→ Written problem
Reproduce verbatim the lines of the records from the line containing "Task: Click the share upload icon" through the line containing "tap(301, 67)", both included.

☆ ☆ ☆

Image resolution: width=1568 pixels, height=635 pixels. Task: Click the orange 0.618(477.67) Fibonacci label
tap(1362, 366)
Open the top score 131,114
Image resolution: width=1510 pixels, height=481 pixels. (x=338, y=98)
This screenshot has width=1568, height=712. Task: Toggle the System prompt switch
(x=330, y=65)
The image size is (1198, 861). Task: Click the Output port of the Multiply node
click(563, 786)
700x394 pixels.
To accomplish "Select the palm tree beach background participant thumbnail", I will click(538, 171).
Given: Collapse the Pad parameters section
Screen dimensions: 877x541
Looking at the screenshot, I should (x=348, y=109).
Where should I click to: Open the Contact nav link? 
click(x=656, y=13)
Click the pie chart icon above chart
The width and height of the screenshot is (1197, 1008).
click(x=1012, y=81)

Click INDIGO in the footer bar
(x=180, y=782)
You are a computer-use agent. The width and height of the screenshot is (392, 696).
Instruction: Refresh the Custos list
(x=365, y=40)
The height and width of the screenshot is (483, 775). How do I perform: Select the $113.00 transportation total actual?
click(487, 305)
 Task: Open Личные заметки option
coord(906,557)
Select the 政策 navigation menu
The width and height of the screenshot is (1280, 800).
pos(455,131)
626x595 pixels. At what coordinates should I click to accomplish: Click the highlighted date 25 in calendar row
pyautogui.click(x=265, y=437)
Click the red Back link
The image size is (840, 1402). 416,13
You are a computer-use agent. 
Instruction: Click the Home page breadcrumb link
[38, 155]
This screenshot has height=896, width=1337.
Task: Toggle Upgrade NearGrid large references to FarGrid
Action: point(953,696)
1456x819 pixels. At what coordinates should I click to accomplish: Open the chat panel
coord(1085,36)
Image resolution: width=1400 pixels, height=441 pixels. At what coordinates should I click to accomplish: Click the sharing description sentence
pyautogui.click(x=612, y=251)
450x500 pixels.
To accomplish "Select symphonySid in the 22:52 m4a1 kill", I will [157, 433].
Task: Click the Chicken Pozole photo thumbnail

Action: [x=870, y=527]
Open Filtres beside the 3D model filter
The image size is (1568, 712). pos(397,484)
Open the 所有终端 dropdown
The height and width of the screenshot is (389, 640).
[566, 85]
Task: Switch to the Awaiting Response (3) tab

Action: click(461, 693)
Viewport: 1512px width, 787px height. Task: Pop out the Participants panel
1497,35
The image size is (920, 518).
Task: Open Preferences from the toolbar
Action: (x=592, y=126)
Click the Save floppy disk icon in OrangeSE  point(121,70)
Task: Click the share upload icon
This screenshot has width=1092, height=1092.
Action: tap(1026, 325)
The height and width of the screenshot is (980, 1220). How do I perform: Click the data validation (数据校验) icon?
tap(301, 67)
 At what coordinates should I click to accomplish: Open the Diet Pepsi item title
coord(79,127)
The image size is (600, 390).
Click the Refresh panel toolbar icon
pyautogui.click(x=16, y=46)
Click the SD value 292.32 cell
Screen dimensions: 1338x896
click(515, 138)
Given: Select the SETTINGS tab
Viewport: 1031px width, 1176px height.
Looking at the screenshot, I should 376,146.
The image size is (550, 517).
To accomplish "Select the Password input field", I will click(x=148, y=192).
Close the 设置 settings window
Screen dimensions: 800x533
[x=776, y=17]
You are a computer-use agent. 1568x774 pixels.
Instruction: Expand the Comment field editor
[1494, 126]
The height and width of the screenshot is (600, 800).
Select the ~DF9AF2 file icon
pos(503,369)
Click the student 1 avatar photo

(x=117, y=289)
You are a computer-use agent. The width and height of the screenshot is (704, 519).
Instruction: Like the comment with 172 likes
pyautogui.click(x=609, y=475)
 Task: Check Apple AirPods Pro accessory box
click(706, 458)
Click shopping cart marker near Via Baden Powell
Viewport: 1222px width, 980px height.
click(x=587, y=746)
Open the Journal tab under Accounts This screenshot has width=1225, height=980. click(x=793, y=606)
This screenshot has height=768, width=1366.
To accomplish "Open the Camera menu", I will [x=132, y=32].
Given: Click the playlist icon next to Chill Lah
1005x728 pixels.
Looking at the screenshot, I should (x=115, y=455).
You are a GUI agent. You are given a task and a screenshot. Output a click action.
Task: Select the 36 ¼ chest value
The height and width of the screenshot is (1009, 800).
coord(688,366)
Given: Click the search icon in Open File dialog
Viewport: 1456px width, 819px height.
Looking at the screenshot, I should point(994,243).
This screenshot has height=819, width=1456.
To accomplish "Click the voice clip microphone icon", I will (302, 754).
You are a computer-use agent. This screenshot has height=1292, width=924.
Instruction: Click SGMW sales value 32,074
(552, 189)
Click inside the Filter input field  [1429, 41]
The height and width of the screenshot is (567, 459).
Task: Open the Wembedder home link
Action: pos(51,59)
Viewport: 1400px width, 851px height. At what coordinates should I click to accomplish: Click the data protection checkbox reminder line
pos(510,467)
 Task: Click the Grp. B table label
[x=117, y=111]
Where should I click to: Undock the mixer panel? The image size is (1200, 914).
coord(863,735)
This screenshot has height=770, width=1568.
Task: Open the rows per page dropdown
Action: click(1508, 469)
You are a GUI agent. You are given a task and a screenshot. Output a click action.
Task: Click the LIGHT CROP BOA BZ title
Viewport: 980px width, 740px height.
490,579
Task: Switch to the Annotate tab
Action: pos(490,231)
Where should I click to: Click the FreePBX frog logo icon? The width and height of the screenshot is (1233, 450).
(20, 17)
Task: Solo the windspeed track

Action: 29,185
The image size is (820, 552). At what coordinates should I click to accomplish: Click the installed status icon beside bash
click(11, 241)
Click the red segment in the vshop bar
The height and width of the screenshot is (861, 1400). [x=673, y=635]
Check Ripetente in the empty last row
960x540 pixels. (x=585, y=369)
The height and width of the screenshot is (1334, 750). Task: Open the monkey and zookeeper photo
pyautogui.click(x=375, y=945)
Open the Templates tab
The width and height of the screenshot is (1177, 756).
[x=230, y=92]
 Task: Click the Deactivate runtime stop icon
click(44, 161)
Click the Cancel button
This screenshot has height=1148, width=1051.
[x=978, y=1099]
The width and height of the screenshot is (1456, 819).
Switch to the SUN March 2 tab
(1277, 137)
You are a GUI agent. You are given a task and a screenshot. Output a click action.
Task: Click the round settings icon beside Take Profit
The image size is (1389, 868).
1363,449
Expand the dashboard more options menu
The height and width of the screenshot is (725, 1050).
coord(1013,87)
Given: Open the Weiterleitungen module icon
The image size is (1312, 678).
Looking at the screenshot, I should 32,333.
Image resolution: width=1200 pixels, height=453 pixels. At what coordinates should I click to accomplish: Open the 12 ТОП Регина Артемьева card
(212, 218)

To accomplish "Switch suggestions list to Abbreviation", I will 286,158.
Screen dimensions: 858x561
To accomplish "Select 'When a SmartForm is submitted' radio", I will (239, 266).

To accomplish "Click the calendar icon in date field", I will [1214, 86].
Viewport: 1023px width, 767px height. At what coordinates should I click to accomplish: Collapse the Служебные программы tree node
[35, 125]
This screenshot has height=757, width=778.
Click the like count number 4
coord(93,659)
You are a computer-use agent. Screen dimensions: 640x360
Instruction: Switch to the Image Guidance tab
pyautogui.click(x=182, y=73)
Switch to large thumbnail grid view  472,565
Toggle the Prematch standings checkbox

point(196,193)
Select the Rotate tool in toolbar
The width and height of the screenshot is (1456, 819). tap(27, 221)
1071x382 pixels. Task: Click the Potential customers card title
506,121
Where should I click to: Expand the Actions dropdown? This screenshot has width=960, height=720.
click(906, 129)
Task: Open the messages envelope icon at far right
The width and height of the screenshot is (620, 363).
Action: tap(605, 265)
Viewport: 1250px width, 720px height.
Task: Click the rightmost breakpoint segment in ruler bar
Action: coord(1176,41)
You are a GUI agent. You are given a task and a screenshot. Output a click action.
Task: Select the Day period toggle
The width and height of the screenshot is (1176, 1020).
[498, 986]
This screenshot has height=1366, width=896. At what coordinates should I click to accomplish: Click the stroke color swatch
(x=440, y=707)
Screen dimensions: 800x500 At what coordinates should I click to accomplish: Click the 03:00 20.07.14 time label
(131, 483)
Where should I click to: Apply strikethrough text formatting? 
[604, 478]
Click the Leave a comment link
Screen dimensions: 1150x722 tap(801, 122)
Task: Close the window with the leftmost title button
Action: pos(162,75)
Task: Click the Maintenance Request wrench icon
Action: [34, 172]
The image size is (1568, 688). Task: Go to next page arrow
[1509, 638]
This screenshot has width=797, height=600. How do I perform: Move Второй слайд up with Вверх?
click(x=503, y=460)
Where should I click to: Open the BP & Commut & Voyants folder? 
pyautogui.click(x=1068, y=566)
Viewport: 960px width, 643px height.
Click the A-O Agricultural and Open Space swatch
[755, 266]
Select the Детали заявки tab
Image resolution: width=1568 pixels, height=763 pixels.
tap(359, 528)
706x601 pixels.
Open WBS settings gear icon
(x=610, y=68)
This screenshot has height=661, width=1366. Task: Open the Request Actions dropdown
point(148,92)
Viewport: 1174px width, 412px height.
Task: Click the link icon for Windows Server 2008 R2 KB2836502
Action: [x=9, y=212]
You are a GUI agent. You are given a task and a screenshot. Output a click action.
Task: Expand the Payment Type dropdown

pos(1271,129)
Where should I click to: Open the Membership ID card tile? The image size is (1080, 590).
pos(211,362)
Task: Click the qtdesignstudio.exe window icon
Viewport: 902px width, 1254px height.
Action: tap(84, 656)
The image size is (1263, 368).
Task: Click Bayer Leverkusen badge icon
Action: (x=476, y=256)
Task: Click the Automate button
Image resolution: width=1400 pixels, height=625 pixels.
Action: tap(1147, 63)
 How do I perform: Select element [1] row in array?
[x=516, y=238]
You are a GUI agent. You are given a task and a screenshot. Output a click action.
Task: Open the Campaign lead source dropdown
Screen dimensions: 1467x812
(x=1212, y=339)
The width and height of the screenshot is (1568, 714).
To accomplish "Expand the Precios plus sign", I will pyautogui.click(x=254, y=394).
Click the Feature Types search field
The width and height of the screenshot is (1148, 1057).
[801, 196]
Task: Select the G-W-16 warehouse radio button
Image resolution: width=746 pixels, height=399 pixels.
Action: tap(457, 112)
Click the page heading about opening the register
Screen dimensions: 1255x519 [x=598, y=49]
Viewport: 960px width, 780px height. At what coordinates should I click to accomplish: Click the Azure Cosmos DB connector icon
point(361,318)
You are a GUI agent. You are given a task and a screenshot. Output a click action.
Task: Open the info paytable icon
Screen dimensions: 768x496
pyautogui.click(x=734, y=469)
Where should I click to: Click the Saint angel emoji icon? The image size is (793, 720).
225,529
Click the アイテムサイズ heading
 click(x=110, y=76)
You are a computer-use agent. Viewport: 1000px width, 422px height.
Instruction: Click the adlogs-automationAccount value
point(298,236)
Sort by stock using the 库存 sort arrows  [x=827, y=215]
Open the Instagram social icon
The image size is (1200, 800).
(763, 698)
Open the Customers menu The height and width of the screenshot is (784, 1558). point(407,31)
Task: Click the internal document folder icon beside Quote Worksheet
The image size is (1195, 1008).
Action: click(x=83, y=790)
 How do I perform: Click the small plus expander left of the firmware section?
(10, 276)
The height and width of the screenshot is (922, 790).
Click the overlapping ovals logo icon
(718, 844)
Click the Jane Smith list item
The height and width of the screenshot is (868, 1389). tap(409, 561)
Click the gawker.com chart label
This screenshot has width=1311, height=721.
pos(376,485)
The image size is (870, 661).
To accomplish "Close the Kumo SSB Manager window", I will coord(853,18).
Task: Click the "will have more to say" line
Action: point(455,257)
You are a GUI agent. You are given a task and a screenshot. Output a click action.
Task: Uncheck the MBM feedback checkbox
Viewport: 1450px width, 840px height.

☆ ☆ ☆

→ Result of the exercise
Task: Click the share upload icon
This screenshot has width=1092, height=1092.
Action: tap(1026, 325)
The height and width of the screenshot is (980, 1220). How do I perform: Click the data validation (数据校验) icon?
tap(301, 67)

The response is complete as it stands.